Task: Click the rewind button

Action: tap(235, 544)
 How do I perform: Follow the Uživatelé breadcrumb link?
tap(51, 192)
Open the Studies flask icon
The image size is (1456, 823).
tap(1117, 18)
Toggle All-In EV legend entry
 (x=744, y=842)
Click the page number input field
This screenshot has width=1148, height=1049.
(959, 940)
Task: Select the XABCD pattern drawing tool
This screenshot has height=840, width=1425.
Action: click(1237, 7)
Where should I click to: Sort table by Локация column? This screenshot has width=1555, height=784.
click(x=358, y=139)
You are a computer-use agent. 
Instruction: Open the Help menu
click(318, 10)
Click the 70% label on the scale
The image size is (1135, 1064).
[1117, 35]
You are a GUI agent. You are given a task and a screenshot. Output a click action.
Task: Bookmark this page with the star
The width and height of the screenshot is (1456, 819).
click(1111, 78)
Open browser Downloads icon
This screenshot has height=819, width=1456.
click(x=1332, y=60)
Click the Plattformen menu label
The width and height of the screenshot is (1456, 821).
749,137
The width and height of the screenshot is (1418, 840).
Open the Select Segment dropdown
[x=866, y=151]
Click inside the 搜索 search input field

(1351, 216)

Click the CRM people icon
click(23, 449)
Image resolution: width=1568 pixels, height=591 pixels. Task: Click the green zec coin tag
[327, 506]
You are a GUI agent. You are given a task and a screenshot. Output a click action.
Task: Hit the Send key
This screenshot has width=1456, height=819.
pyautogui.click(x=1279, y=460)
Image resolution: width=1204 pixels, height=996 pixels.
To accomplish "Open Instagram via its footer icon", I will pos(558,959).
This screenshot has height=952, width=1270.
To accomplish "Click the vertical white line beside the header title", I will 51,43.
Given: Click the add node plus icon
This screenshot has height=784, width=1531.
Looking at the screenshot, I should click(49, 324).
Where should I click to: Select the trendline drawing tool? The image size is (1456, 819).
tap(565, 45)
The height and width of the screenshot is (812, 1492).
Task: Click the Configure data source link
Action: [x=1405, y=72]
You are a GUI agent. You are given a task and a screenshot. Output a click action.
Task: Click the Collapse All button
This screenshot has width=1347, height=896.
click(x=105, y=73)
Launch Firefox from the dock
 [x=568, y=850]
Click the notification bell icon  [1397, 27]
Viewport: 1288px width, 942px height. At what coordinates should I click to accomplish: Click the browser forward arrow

#####

ASSIGNMENT
Please give all the lines above again, exactly as they read.

EXERCISE RESPONSE
Task: Click the rewind button

Action: tap(235, 544)
 How do I perform: Follow the Uživatelé breadcrumb link?
tap(51, 192)
Open the Studies flask icon
The image size is (1456, 823).
tap(1117, 18)
Toggle All-In EV legend entry
 (x=744, y=842)
Click the page number input field
This screenshot has width=1148, height=1049.
(959, 940)
Task: Select the XABCD pattern drawing tool
This screenshot has height=840, width=1425.
Action: click(1237, 7)
Where should I click to: Sort table by Локация column? This screenshot has width=1555, height=784.
click(x=358, y=139)
You are a computer-use agent. 
Instruction: Open the Help menu
click(318, 10)
Click the 70% label on the scale
The image size is (1135, 1064).
[1117, 35]
You are a GUI agent. You are given a task and a screenshot. Output a click action.
Task: Bookmark this page with the star
The width and height of the screenshot is (1456, 819).
click(1111, 78)
Open browser Downloads icon
This screenshot has height=819, width=1456.
click(x=1332, y=60)
Click the Plattformen menu label
The width and height of the screenshot is (1456, 821).
749,137
The width and height of the screenshot is (1418, 840).
Open the Select Segment dropdown
[x=866, y=151]
Click inside the 搜索 search input field

(1351, 216)

Click the CRM people icon
click(23, 449)
Image resolution: width=1568 pixels, height=591 pixels. Task: Click the green zec coin tag
[327, 506]
You are a GUI agent. You are given a task and a screenshot. Output a click action.
Task: Hit the Send key
This screenshot has width=1456, height=819.
pyautogui.click(x=1279, y=460)
Image resolution: width=1204 pixels, height=996 pixels.
To accomplish "Open Instagram via its footer icon", I will pos(558,959).
This screenshot has height=952, width=1270.
To accomplish "Click the vertical white line beside the header title", I will 51,43.
Given: Click the add node plus icon
This screenshot has height=784, width=1531.
Looking at the screenshot, I should click(49, 324).
Where should I click to: Select the trendline drawing tool? The image size is (1456, 819).
tap(565, 45)
The height and width of the screenshot is (812, 1492).
Task: Click the Configure data source link
Action: [x=1405, y=72]
You are a GUI agent. You are given a task and a screenshot. Output a click action.
Task: Click the Collapse All button
This screenshot has width=1347, height=896.
click(x=105, y=73)
Launch Firefox from the dock
 [x=568, y=850]
Click the notification bell icon  [1397, 27]
Viewport: 1288px width, 942px height. At what coordinates should I click to accomplish: Click the browser forward arrow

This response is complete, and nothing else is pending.